Auch wenn die Asylgesetze jetzt verschärft und mehr Flüchtlinge abgewiesen werden, so werden doch Hunderttausende in Deutschland bleiben. Sie in die Gesellschaft zu integrieren, das wird eine Herkulesaufgabe sein und viel Geld kosten. Geld, das vor allem vom Bund kommen muss, denn Länder und Gemeinden sind seit Jahren chronisch klamm. Es ist eine nationale Aufgabe und der Bund hat die breitesten Schultern, um diese Aufgabe zu tragen. Es ist an der Zeit, dass der Bundesfinanzminister offen eingesteht, dass die "schwarze Null" im Bundeshaushalt nicht zu halten sein wird.
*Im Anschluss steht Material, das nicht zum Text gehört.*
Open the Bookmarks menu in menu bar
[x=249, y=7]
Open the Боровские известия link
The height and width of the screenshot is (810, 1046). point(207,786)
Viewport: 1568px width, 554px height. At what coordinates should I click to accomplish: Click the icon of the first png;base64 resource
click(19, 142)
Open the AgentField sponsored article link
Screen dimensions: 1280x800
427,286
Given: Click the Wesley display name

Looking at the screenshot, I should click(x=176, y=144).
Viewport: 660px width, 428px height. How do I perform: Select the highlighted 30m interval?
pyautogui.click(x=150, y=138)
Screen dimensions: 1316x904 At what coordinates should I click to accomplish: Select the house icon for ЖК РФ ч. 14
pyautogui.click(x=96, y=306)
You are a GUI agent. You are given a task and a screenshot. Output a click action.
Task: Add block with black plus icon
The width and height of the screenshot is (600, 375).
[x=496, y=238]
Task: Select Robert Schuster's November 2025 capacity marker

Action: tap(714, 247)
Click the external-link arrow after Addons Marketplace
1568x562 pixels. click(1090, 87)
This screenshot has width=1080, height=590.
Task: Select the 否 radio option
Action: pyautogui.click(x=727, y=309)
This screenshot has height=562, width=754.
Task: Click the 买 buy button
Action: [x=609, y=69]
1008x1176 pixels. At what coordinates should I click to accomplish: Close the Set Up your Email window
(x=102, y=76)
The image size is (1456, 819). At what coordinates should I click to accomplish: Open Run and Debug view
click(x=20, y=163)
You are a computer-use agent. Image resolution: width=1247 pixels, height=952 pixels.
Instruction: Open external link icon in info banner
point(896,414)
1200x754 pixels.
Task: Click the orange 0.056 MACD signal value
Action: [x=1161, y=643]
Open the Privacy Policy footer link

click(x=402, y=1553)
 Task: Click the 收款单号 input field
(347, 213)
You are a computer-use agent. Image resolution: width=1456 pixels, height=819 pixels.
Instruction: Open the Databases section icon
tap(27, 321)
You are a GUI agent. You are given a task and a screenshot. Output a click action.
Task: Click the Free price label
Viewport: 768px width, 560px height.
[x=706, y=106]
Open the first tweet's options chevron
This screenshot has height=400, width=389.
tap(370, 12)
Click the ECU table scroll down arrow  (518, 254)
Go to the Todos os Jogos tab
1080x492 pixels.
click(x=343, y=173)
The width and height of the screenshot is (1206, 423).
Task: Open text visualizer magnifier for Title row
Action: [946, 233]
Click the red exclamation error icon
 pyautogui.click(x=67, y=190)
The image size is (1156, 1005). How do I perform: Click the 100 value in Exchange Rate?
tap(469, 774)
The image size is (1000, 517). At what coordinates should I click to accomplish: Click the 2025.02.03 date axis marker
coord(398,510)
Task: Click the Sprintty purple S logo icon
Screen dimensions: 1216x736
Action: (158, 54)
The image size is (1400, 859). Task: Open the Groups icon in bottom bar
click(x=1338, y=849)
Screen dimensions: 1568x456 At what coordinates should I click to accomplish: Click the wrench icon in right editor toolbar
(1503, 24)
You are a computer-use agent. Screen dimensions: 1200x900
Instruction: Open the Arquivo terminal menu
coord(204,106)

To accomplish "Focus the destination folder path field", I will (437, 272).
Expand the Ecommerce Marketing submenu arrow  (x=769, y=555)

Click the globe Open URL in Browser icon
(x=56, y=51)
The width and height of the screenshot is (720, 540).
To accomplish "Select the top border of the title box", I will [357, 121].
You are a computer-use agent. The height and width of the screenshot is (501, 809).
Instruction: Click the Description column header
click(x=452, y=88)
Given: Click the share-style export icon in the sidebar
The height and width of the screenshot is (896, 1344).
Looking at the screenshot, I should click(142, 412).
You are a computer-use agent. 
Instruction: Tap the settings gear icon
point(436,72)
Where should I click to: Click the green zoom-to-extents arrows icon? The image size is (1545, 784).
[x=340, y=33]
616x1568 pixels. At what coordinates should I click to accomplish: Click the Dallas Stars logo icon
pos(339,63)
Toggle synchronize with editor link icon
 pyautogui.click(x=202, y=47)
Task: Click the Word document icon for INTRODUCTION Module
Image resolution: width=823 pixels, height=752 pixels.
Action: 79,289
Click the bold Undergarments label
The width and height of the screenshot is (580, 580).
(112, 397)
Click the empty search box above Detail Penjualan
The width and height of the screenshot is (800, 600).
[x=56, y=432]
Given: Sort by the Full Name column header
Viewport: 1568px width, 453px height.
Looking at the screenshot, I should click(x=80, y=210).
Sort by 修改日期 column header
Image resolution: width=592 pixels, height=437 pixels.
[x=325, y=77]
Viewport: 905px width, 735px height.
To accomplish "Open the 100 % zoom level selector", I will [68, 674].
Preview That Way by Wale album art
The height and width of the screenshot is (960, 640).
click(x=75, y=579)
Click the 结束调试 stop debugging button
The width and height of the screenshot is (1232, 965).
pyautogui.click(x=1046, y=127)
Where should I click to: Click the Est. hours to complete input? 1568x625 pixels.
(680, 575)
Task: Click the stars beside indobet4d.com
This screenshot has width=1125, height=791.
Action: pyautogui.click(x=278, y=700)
Kaum jemand würde ihm das übel nehmen in dieser Ausnahmesituation.

Keine Verlierer produzieren

Man möge sich an die Zeit vor sieben Jahren erinnern. Auch damals war Krise, aber es mussten keine Menschen, sondern Banken gerettet werden und dafür war bekanntlich jedes Mittel recht. Am Ende waren es satte dreistellige Milliardenbeträge, die der Staat locker machte. Widerstrebend, ja, und nicht ohne Diskussionen. Aber es wurde gezahlt und auch damals wurde die Aussicht auf einen schuldenfreien Haushalt fallen gelassen. Dabei war die Lage bei weitem nicht so alternativlos wie heute. Banken hätte man in die Pleite rutschen lassen können, Menschen kann man nicht einfach abwickeln. Zumal sich die Flüchtlinge auf der Suche nach einem besseren Leben nicht aufhalten lassen werden.

Das Leben auf der Wohlstandsinsel Deutschland wird nicht so weitergehen wie bisher. Es wird sich einiges ändern, so viel ist klar. Jetzt geht es darum, die Entwicklung politisch so zu steuern, dass es möglichst wenig Verlierer gibt. Denn davor haben viele Deutsche Angst. Schon jetzt ist jeder Zweite skeptisch und bei denen, die gering qualifiziert sind und in schlechten Jobs stecken, sind die Ängste noch größer. Wer ohnehin benachteiligt ist, dem darf es nicht schlechter gehen, weil mehr Geld für Flüchtlinge gebraucht wird. Das wäre gesellschaftspolitisch fatal. Eine nationale Aufgabe muss bewältigt werden. Der Bundesfinanzminister darf jetzt nicht knickern und knausern. Viel Zeit, das einzusehen, hat er nicht.